• **Passage shown**:

Writing about falling in and out of love is nothing new for Swift, but what is different on this album is the erotic charge that runs through it. Swift has alluded to sex in songs before (“I can see us twisted in bedsheets”), but has held back from allowing herself to be completely sexual on record.

Yet from the album cover – in which Swift writhes around on a bed in underwear – to the lustful lyrics scattered throughout (Swift even sings the word “sex” for the first time on The Manuscript), things have gone up a notch on this album. On Guilty as Sin?, there’s even a potential reference to masturbation, as she sings: “These fatal fantasies/ Giving way to laboured breath takin’ all of me / We’ve already done it in my head.”

Much like her decision to stop steering clear of politics (she endorsed Democratic candidates in 2018 – leading to a backlash), this feels like her scrubbing out another line in the sand. Swift’s relationship with Healy has – apparently – given her licence to write about desire in a way she’s never done before, no doubt helped by the confidence she now has in her own decisions, and her refusal to live up to anyone else’s expectations.

Entries pointing to words and elements
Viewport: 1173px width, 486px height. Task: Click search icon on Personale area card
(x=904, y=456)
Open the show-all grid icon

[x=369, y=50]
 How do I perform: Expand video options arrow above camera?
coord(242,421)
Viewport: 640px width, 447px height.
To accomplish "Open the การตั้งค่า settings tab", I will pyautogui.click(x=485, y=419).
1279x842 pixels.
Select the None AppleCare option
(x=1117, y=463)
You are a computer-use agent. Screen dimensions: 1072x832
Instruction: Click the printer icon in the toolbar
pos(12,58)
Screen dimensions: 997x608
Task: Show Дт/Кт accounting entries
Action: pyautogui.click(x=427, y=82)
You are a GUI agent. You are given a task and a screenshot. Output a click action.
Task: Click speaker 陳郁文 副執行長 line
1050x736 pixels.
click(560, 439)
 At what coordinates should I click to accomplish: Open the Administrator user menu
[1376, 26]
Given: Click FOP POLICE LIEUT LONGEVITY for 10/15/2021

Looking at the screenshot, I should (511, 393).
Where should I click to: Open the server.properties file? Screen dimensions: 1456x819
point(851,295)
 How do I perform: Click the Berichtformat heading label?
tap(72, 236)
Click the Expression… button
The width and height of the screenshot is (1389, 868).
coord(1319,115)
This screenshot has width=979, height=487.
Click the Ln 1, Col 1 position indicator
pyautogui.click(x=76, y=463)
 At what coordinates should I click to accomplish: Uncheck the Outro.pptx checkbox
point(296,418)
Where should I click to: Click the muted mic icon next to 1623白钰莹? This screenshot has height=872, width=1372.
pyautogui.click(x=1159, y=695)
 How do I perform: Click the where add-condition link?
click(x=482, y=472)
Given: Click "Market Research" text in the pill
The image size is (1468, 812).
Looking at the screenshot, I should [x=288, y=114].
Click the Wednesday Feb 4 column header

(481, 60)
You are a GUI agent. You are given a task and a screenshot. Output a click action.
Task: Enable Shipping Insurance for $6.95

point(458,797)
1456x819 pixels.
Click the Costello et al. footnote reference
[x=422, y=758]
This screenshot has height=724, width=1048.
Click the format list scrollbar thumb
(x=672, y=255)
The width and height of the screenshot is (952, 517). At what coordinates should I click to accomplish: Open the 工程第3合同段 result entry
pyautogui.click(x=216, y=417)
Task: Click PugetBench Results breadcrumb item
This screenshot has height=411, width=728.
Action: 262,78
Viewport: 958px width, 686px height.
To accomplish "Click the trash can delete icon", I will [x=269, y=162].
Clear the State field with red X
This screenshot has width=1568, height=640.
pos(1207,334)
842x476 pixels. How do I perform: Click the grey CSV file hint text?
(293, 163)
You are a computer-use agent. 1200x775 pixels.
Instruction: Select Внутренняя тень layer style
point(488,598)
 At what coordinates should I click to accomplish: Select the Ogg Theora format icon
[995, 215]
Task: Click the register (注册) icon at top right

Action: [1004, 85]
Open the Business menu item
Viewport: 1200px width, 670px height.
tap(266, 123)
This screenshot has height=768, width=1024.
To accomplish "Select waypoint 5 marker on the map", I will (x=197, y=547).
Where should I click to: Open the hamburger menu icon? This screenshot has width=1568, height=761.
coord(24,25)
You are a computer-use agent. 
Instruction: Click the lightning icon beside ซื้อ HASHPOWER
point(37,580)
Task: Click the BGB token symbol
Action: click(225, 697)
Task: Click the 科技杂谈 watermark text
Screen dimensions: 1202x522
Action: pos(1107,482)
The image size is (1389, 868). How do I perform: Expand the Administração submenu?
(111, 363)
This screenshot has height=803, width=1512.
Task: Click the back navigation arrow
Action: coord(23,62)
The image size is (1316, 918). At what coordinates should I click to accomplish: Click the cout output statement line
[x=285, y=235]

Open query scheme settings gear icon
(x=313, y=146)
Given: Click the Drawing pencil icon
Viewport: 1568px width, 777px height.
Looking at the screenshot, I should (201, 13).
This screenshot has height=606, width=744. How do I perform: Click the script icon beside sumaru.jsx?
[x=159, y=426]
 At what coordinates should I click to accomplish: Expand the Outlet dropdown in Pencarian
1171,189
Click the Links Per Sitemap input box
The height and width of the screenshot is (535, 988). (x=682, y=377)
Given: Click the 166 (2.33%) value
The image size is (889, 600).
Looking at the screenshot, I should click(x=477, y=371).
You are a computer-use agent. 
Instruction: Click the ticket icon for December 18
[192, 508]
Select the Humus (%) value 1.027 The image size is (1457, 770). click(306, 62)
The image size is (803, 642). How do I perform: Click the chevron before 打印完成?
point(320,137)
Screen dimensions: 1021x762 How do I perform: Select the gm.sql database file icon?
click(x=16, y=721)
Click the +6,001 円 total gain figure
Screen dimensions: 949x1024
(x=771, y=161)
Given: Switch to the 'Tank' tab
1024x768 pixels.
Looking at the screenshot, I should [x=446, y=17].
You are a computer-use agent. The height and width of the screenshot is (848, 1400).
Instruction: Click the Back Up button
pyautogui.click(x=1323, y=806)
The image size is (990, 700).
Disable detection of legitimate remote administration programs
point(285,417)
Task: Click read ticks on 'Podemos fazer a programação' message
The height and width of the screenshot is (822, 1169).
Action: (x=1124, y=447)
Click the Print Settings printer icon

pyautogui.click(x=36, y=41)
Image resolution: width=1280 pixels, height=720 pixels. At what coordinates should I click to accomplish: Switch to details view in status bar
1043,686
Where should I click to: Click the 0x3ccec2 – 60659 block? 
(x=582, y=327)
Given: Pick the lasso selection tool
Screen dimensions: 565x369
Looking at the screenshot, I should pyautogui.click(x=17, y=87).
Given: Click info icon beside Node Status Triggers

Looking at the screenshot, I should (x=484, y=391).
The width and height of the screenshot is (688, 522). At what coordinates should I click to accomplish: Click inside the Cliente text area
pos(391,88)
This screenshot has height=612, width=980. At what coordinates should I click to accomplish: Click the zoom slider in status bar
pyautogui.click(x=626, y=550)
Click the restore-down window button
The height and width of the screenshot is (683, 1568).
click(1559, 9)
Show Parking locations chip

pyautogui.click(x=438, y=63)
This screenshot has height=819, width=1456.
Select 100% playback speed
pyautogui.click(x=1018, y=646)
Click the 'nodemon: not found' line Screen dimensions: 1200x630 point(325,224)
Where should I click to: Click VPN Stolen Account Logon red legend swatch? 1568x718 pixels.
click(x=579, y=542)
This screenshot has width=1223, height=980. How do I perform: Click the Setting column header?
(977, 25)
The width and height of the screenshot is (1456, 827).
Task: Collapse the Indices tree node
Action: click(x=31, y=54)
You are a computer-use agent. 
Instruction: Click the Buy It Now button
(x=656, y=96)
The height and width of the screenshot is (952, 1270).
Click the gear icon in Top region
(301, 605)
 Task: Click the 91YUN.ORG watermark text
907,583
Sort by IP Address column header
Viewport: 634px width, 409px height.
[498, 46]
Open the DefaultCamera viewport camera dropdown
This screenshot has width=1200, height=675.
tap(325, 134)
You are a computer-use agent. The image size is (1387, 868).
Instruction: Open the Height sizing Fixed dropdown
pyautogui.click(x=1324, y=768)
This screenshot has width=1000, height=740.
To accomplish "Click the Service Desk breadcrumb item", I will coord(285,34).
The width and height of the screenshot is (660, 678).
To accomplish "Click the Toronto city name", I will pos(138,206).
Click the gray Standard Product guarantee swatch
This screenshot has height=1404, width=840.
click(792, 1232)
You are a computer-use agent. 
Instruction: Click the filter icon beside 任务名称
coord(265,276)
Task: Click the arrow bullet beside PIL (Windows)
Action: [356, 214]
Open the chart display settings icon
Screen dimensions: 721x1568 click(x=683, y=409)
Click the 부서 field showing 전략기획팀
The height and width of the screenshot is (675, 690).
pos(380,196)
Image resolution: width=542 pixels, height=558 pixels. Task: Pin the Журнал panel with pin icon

• **Prompt A**: Lay out the entries as a JSON list of strings, one string per line and no blank lines, starting with the line containing "Task: Click PugetBench" and going on through the line containing "Action: pos(1107,482)".
• **Prompt B**: Proceed with the passage on the erotic charge of Swift's album, picking up after its final sentence.

• **Task response A**:
[
  "Task: Click PugetBench Results breadcrumb item",
  "This screenshot has height=411, width=728.",
  "Action: 262,78",
  "Viewport: 958px width, 686px height.",
  "To accomplish \"Click the trash can delete icon\", I will [x=269, y=162].",
  "Clear the State field with red X",
  "This screenshot has width=1568, height=640.",
  "pos(1207,334)",
  "842x476 pixels. How do I perform: Click the grey CSV file hint text?",
  "(293, 163)",
  "You are a computer-use agent. 1200x775 pixels.",
  "Instruction: Select Внутренняя тень layer style",
  "point(488,598)",
  " At what coordinates should I click to accomplish: Select the Ogg Theora format icon",
  "[995, 215]",
  "Task: Click the register (注册) icon at top right",
  "Action: [1004, 85]",
  "Open the Business menu item",
  "Viewport: 1200px width, 670px height.",
  "tap(266, 123)",
  "This screenshot has height=768, width=1024.",
  "To accomplish \"Select waypoint 5 marker on the map\", I will (x=197, y=547).",
  "Where should I click to: Open the hamburger menu icon? This screenshot has width=1568, height=761.",
  "coord(24,25)",
  "You are a computer-use agent. ",
  "Instruction: Click the lightning icon beside ซื้อ HASHPOWER",
  "point(37,580)",
  "Task: Click the BGB token symbol",
  "Action: click(225, 697)",
  "Task: Click the 科技杂谈 watermark text",
  "Screen dimensions: 1202x522",
  "Action: pos(1107,482)"
]

• **Task response B**:
And for those fans disappointed that her relationship with Joe Alwyn received less airtime than expected on the record – though the breakdown is chronicled movingly on So Long, London (“I stoppеd CPR, after all, it’s no use”) – they (and indeed, Alwyn himself) should perhaps take heart from Swift’s sleeve notes, in which she writes: “It’s the worst men that I write best.”

Taylor Swift’s The Tortured Poets Department is out now.